Spinning plates in Haiti

The Room Shifted, and We Shifted Too

Kaitlin Kauffman, Geoff Marsh and Naomi Shafer are currently on tour in Haiti. For this special trip, Clowns Without Borders – USA has partnered with Médecins Sans Frontières-France (MSF-France) and is performing in hospitals and leading workshops for hospital staff.

Naomi

Day One, MSF Drouillard:

Our first week in Haiti is in partnership with Médecins Sans Frontières-France. In addition to performances, we’re also giving workshops for the staff. After meeting in the airport, we started the raucous (and somewhat rushed) process of getting to know each other, putting together a performance, and creating a workshop.

Haiti 2017 team
Geoff, Kaitlin and Naomi, the Haiti 2017 team!

On Monday, after receiving a tour of the hospital, we were eager to perform…and nervous. In hospitals, we have to be especially aware so that we don’t accidentally hurt anyone (or give the impression that we will accidentally knock into something). If a prop touches the floor, it cannot touch a patient. If a clown (or prop) touches a patient, it cannot touch another patient. Patients are often waiting to be seen by a doctor or receive medication, so, naturally, their attention is often pulled elsewhere. Our first two performances received modest laughter—but not at the places we had expected. Some of it was our own lack of familiarity with the show and each other. We were each focusing on “What Comes Next” instead of “What Is Happening Now.” After two performances, we led a workshop for the staff. It was a relief to be boisterous after a day of carefully performing for fragile children.

Against all odds, our final show of the day was the best. The head psychologist asked if we would perform for two patients in isolation. We checked in with each other: Were we up for it? The isolation unit came with a new set of regulations – we would need to wash ourselves and our props, keep a distance from the patients, and wear booties. We made a game plan and scrubbed in.

The room was nothing like I had expected. Though it is intensive care, it was barren compared to any medical office in the U.S. There was no buzz of monitors or beeping machines. Two patients—both burn victims, a woman and a child—lay in their beds. Both had burns over more than 40 percent of their bodies. A friend sat with the adult. The child was alone. Both were covered in bandages, and the skin that was visible was scarred and new. Burns are common in Haiti. These patients had both been injured in (separate) propane explosions in their homes. Burn patients are especially susceptible to outside disease, because they have no skin. Due to this vulnerability, anyone who approached had to follow a strict hygiene policy.

Spinning plates in Haiti
Success! All the plates are spinning.

Sometimes clowning is at its best with limitation. Often, we set these for ourselves, building a character around an inability to walk in a straight line, or limiting ourselves to a vocabulary of nonsense words. In the isolation unit, the limits were external. There were red lines on the floor, marking the area where we could walk (without wearing gowns and masks). We were on one side, the patients on the other. That line forced us to look at each other, to make space for each other, and to commit to our actions.

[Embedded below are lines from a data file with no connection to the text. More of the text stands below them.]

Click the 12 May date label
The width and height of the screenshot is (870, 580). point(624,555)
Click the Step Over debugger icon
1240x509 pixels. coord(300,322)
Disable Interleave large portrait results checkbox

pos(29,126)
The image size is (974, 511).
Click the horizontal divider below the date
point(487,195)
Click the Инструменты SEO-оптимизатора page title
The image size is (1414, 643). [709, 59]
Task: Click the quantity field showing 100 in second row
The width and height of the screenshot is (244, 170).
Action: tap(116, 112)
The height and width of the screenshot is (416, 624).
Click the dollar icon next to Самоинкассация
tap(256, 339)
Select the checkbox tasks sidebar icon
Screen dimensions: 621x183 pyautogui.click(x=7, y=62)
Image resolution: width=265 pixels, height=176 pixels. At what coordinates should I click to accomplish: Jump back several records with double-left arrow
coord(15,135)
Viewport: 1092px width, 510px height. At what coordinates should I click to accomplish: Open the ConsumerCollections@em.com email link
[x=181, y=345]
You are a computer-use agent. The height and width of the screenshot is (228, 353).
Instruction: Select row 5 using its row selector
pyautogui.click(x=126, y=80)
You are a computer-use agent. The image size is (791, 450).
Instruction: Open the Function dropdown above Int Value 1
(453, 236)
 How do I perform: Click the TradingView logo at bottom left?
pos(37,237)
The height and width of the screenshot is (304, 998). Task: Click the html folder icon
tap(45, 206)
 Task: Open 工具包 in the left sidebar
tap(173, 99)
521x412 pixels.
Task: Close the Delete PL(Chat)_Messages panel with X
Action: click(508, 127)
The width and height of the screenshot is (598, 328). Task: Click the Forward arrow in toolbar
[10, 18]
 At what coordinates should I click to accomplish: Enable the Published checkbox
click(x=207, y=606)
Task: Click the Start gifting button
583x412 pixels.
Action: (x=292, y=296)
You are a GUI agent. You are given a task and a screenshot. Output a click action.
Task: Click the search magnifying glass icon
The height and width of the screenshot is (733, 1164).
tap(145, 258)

When we entered the room, both patients brightened a little. The child waved to us, an action that (we were later told) must have caused him pain. In addition to the patients and the visitor, we were also joined by two psychologists, a nurse, and a medical technetium, all on our side of the red line. We opened with a song, and hoped to shift the balance of the room so the patients could be the spectators instead of the inspected.

Smiling crowd in Haiti

Kaitlin’s bubble act was especially sweet in such a small environment, as the bubbles crossed over the line connecting us to our audience (we had been assured that this was okay). Geoff juggled, and Kaitlin and I played a game with my clown stethoscope, which has a flower at the end. Our entire show was 12 minutes, so as not to tire out the patients. There was no applause, no loud laughter, no audience member joining us on stage—none of the usual characteristics of a CWB performance. Appreciation was shown in miniscule gestures, like a flickering smile, a small wave, a collective sigh.

When we left the room, it had shifted a little. It was now a place with the possibility for play. When we left the room, we had shifted a little. We had stopped focusing on our props and our tricks, and we had started connecting to each other and the audience.